Chez diverses espèces animales, les informations sensorielles peuvent déclencher la locomotion. Ceci nécessite l’intégration des informations sensorielles par le système nerveux central. Chez la lamproie, les réseaux locomoteurs spinaux sont activés et contrôlés par les cellules réticulospinales (RS), système descendant le plus important. Ces cellules reçoivent des informations variées provenant notamment de la périphérie. Une fois activées par une brève stimulation cutanée d’intensité suffisante, les cellules RS produisent des dépolarisations soutenues de durées variées impliquant des propriétés intrinsèques calcium-dépendantes et associées à l’induction de la nage de fuite. Au cours de ce doctorat, nous avons voulu savoir si les afférences synaptiques ont une influence sur la durée des dépolarisations soutenues et si l’ensemble des cellules RS partagent des propriétés d’intégration similaires, impliquant possiblement les réserves de calcium internes. Dans un premier temps, nous montrons pour la première fois qu’en plus de dépendre des propriétés intrinsèques des cellules réticulospinales, les dépolarisations soutenues dépendent des afférences excitatrices glutamatergiques, incluant les afférences spinales, pour perdurer pendant de longues périodes de temps. Les afférences cutanées ne participent pas au maintien des dépolarisations soutenues et les afférences inhibitrices glycinergique et GABAergiques ne sont pas suffisantes pour les arrêter. Dans un deuxième temps, nous montrons que suite à une stimulation cutanée, l’ensemble des cellules RS localisées dans les quatre noyaux réticulés possèdent un patron d’activation similaire et elles peuvent toutes produire des dépolarisations soutenues dont le maintien ne dépend pas des réserves de calcium internes. Enfin, les résultats obtenus durant ce doctorat ont permis de mieux comprendre les mécanismes cellulaires par lesquels l’ensemble des cellules RS intègrent une brève information sensorielle et la transforment en une réponse soutenue associée à une commande motrice.
In various animal species, sensory information can initiate locomotion. This relies on the integration of sensory inputs by the central nervous system.
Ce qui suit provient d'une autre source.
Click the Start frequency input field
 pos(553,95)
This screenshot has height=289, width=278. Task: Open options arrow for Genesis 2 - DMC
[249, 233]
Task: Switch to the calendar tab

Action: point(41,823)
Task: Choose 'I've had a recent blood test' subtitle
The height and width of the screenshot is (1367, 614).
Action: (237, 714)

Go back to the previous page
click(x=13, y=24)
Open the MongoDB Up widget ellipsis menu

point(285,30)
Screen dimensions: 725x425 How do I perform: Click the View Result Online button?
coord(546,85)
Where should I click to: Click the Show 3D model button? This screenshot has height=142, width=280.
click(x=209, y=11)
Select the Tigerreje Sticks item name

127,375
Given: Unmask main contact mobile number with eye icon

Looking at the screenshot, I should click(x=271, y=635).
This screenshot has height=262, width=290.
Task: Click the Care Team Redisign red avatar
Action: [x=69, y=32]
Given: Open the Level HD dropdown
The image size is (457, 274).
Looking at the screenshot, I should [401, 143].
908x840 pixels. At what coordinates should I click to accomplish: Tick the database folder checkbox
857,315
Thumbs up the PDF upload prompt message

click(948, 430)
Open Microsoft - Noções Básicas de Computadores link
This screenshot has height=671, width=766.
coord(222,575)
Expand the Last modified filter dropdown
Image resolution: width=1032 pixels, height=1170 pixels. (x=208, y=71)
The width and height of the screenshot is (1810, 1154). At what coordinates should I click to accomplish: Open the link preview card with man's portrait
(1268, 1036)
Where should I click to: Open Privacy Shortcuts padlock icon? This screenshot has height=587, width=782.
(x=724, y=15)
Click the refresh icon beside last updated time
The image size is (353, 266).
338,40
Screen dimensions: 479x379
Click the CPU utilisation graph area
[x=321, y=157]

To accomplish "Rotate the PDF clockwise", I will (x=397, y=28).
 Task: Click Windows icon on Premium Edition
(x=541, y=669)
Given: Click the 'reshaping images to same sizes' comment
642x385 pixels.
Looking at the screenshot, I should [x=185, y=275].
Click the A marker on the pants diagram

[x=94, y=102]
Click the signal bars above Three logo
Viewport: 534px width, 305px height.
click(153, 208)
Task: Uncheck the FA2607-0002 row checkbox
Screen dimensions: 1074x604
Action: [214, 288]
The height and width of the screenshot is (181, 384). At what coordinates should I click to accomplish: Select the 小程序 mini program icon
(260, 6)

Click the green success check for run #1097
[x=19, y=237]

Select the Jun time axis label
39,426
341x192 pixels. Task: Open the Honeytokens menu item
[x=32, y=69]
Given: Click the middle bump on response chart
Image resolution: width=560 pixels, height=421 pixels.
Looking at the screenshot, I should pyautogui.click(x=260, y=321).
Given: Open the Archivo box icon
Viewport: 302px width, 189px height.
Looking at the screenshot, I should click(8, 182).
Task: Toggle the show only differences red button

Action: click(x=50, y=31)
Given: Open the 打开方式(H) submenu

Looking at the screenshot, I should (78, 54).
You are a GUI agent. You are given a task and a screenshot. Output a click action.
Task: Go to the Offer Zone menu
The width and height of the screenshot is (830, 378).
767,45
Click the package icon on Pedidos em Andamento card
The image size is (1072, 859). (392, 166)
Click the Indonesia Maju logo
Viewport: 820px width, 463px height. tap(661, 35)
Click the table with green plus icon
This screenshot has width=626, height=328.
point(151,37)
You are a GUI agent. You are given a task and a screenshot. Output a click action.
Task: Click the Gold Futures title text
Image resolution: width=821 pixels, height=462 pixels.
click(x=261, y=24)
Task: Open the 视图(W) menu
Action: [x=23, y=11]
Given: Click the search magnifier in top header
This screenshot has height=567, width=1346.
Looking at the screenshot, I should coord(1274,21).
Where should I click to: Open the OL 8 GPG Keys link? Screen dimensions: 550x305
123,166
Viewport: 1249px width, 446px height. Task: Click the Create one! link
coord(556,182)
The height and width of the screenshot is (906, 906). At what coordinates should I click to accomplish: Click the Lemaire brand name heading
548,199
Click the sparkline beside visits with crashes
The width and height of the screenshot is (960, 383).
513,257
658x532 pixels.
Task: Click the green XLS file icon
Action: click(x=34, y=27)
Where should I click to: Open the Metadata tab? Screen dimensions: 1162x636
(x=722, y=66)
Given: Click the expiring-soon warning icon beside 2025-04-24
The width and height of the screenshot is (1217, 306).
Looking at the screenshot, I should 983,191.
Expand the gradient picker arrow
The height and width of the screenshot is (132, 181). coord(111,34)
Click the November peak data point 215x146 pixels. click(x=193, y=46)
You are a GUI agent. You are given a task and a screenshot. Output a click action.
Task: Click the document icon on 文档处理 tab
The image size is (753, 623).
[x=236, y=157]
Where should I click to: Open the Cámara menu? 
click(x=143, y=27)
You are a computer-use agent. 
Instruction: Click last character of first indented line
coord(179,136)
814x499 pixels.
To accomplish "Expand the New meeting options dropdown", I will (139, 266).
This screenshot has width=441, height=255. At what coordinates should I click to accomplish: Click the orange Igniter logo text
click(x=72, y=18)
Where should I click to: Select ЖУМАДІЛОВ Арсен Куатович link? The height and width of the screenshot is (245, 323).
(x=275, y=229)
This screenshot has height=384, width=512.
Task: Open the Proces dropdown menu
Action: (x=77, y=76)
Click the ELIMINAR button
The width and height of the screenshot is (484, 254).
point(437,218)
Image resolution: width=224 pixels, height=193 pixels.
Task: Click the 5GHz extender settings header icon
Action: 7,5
In lampreys, the spinal locomotor networks are activated and controlled by the reticulospinal cells (RS) which constitute the main descending system. In turn, RS cells receive information coming from various synaptic inputs such as the sensory afferents. Once activated by a brief cutaneous stimulation of sufficient strength, RS cells display sustained depolarizations of various durations that rely on calcium-dependant intrinsic properties and lead to the onset of escape swimming. During the course of this Ph.D, we aimed at determining whether synaptic inputs can modulate the duration of the sustained depolarizations and if the different populations of RS cells share the same integrative properties, possibly involving the internal calcium stores. First, our results show for the first time that excitatory glutamatergic inputs, including ascending spinal feedback, contribute to prolong the sustained depolarizations for long periods of time. Cutaneous inputs do not contribute to maintain the sustained depolarizations and inhibitory glycinergic and GABAergic inputs are not sufficient to stop them. Second, we show that in response to cutaneous stimulation, the RS located in the four reticular nuclei display a similar activation pattern and can all produce sustained depolarizations which do not depend on internal calcium release to be maintained. Finally, the results obtained during this Ph.D allowed us to better understand the cellular mechanisms by which the RS cells integrate and transform a brief sensory information into a sustained response associated with a motor command.